• **DIRECTIONS**: Render the material below as a Markdown table with the columns "Row" and "Line," starting at the line that has "Click the warning" and stopping after the line that has "click(117, 905)". Skip blank lines and number each remaining line in order.

• **DATA SHOWN**:
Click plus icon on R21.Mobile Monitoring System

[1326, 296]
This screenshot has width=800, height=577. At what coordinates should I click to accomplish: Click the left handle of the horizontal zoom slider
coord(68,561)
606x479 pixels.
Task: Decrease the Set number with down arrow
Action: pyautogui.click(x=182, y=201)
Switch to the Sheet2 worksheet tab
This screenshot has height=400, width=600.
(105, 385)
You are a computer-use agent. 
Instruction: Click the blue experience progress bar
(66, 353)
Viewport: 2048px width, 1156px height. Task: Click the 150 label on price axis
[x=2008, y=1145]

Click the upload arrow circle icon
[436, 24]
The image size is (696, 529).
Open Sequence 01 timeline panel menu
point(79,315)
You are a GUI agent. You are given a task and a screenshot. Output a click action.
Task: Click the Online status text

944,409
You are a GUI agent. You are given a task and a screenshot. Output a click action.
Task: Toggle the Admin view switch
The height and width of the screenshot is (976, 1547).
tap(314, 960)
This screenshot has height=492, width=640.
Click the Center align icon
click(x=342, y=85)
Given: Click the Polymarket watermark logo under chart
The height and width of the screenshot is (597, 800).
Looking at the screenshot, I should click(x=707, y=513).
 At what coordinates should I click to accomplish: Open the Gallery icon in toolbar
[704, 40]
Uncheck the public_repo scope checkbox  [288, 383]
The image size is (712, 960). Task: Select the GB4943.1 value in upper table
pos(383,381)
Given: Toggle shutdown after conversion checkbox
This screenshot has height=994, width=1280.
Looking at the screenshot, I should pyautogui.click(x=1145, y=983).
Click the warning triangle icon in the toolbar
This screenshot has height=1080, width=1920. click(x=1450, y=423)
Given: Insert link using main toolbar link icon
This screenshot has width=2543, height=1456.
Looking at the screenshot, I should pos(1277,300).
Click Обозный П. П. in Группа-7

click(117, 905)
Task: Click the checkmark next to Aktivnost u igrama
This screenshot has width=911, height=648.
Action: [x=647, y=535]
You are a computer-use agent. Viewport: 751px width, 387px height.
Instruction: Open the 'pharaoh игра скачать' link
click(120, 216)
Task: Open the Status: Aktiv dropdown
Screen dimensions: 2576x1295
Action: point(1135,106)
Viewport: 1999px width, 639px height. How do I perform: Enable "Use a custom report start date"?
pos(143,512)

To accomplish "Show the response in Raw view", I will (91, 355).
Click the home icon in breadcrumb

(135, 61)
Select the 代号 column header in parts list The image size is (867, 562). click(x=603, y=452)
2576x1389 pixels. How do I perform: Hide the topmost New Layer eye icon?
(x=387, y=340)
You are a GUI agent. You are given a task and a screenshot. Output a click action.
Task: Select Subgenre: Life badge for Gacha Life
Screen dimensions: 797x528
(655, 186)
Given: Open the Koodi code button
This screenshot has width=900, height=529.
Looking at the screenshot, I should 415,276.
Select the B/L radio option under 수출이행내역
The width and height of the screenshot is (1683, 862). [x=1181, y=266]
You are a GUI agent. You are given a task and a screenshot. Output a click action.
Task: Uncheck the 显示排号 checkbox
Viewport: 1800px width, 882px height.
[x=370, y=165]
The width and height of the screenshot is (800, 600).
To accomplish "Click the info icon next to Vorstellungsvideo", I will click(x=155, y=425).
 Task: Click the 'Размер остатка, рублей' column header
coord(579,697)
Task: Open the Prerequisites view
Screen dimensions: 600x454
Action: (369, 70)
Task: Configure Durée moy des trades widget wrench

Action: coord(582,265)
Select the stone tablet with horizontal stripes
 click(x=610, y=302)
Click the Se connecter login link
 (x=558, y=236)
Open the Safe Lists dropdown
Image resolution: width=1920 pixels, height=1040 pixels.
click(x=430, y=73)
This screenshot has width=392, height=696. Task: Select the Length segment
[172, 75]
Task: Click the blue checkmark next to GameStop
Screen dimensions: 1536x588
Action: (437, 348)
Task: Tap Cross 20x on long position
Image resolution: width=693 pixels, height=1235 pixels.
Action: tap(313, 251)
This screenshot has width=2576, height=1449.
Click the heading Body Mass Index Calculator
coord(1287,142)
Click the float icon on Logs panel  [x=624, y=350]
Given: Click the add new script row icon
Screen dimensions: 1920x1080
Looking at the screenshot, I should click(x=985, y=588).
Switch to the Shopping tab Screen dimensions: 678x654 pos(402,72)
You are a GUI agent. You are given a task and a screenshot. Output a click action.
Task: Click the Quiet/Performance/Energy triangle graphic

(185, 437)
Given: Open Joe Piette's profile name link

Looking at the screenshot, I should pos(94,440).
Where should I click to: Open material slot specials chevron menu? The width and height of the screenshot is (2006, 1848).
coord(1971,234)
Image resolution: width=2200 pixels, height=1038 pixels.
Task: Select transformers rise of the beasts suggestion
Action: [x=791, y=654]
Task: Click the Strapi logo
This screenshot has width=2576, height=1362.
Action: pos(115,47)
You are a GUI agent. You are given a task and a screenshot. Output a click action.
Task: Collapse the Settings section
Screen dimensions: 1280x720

• **RIGHT ANSWER**:
| Row | Line |
|---|---|
| 1 | Click the warning triangle icon in the toolbar |
| 2 | This screenshot has height=1080, width=1920. click(x=1450, y=423) |
| 3 | Given: Insert link using main toolbar link icon |
| 4 | This screenshot has width=2543, height=1456. |
| 5 | Looking at the screenshot, I should pos(1277,300). |
| 6 | Click Обозный П. П. in Группа-7 |
| 7 | click(117, 905) |